▶ **Problem details**:
Starting at the line that contains "Click the [LS] source label on date row" and continuing through the end of the records, rewrite those lines with every "menu item" changed to "menu entry" and everything else left as is. Leave the pictures out of your answer.

▶ **Input for this task**:
(begin)

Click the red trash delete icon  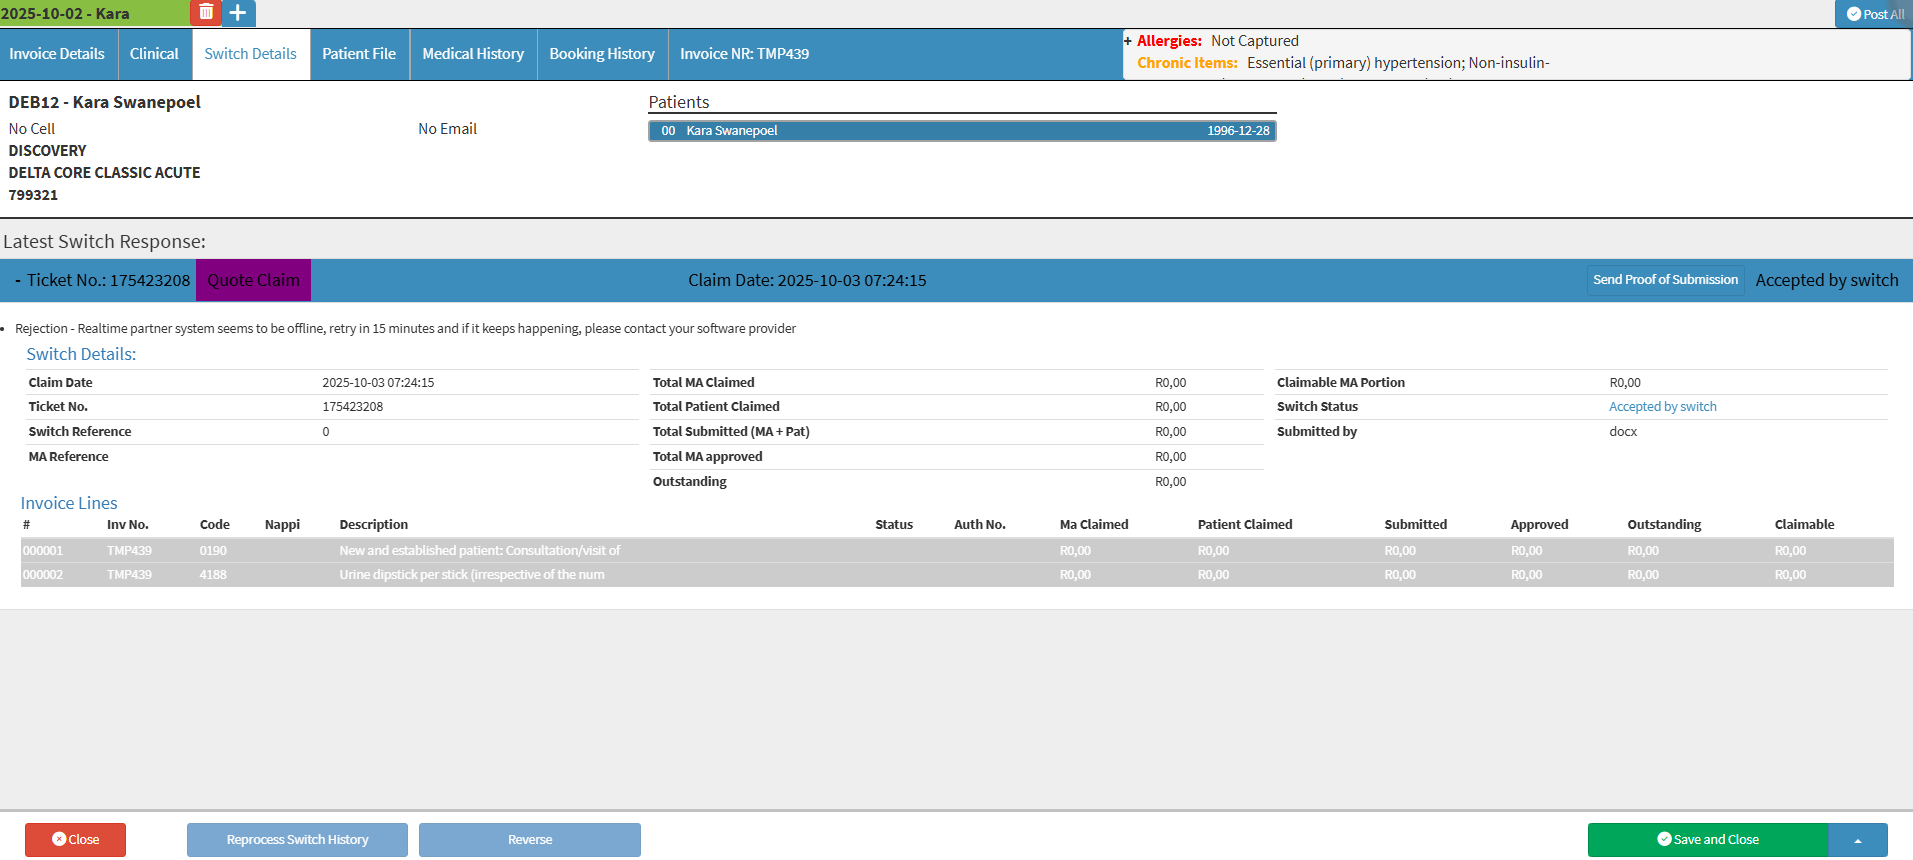tap(205, 13)
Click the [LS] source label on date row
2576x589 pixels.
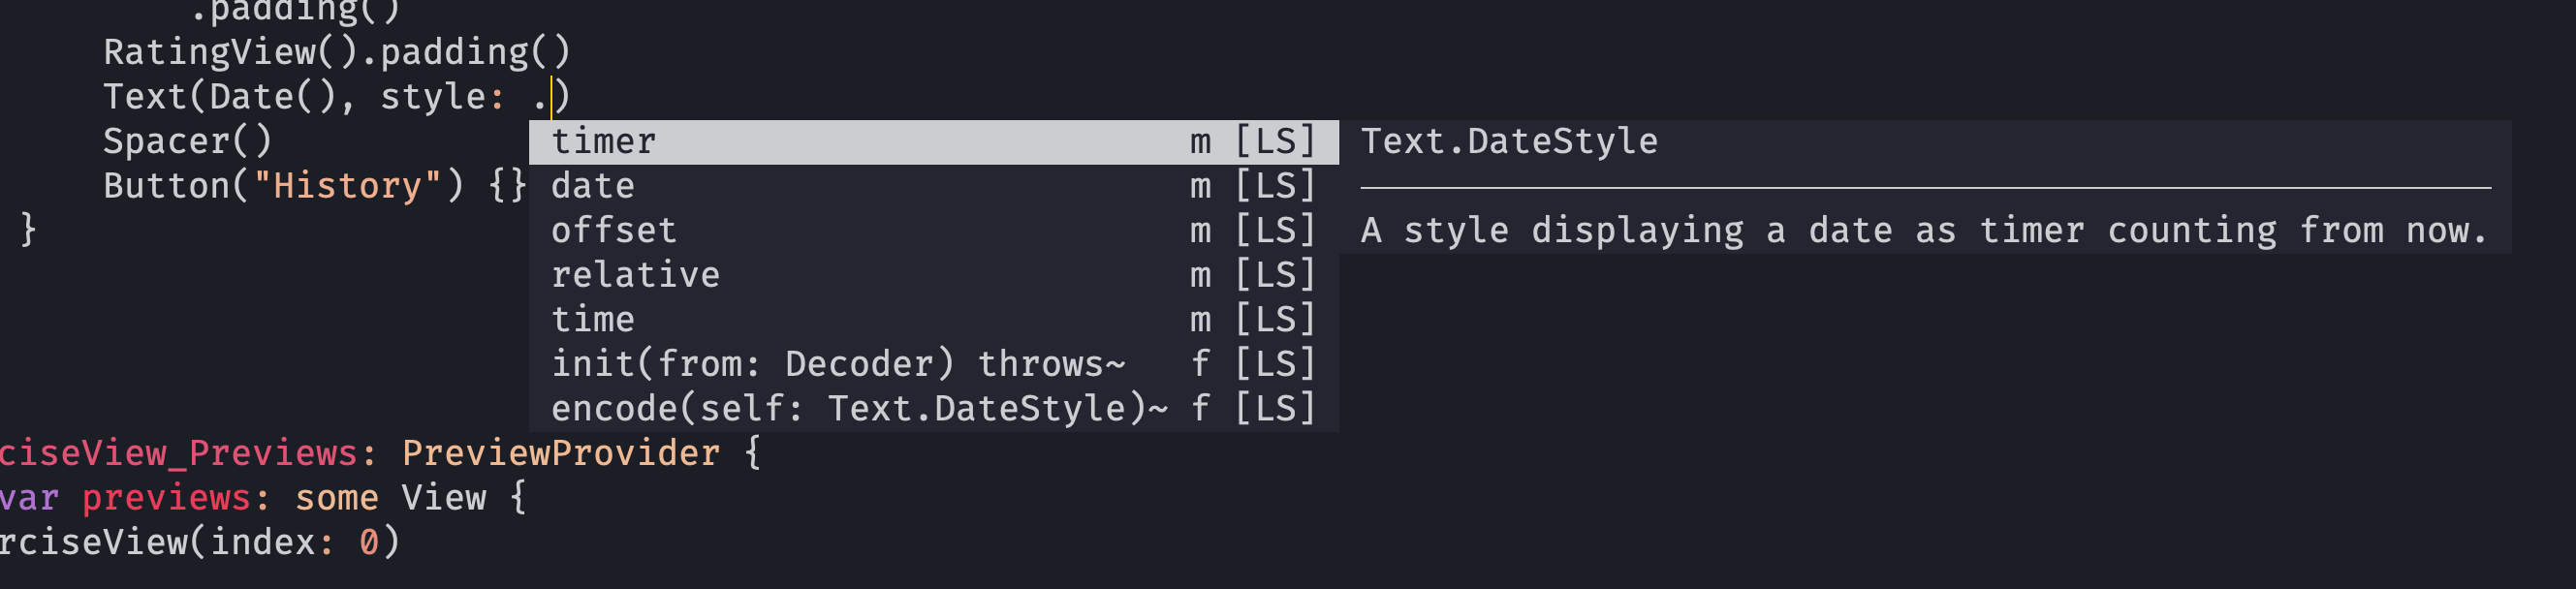[x=1275, y=186]
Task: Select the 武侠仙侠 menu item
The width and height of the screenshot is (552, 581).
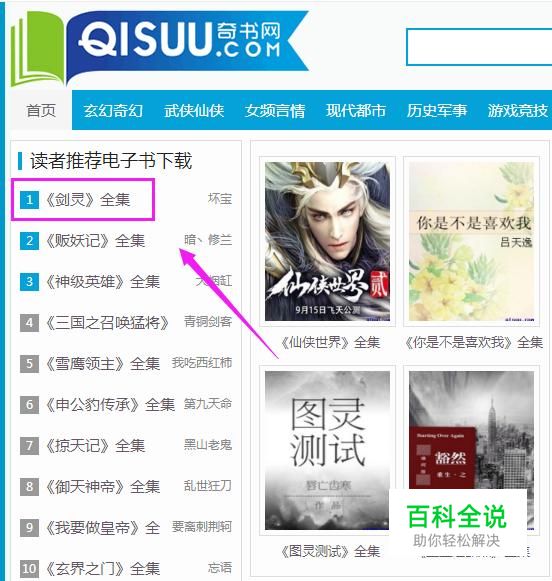Action: click(194, 110)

(end)

▶ **The solution**:
Click the [LS] source label on date row
2576x589 pixels.
[x=1275, y=186]
Task: Select the 武侠仙侠 menu entry
The width and height of the screenshot is (552, 581).
Action: click(194, 110)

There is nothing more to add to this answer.